With respect to cloud computing costs, these being a significant component of the costs to train and operate modern AI systems, as a non-profit organization, the Wikimedia Foundation might be interested in the National Research Cloud (NRC) policy proposal: https://hai.stanford.edu/policy/national-research-cloud .

"Artificial intelligence requires vast amounts of computing power, data, and expertise to train and deploy the massive machine learning models behind the most advanced research. But access is increasingly out of reach for most colleges and universities. A National Research Cloud (NRC) would provide academic and non-profit researchers with the compute power and government datasets needed for education and research. By democratizing access and equity for all colleges and universities, an NRC has the potential not only to unleash a string of advancements in AI, but to help ensure the U.S. maintains its leadership and competitiveness on the global stage.

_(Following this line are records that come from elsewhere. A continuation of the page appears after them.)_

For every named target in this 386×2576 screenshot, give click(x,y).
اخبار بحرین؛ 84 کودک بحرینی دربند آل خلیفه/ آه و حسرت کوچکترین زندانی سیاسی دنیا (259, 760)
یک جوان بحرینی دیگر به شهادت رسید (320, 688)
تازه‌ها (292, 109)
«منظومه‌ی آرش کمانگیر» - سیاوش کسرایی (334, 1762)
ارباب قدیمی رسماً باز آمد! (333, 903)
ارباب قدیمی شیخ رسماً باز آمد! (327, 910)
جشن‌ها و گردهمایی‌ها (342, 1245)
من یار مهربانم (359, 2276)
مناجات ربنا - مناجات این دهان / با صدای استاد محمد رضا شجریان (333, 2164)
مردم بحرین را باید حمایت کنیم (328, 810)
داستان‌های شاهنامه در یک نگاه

"Throughout 2020, Stanford HAI led efforts with 22 top computer science universities along with a bipartisan, bicameral group of lawmakers proposing legislation to bring the NRC to fruition. On January 1, 2021, the U.S. Congress authorized the National AI Research Resource Task Force Act as part of the National Defense Authorization Act for Fiscal Year 2021. This law requires that a federal task force be established to study and provide an implementation pathway to create world-class computational resources and robust government datasets for researchers across the country in the form of a National Research Cloud. The task force will issue a final report to the President and Congress next year.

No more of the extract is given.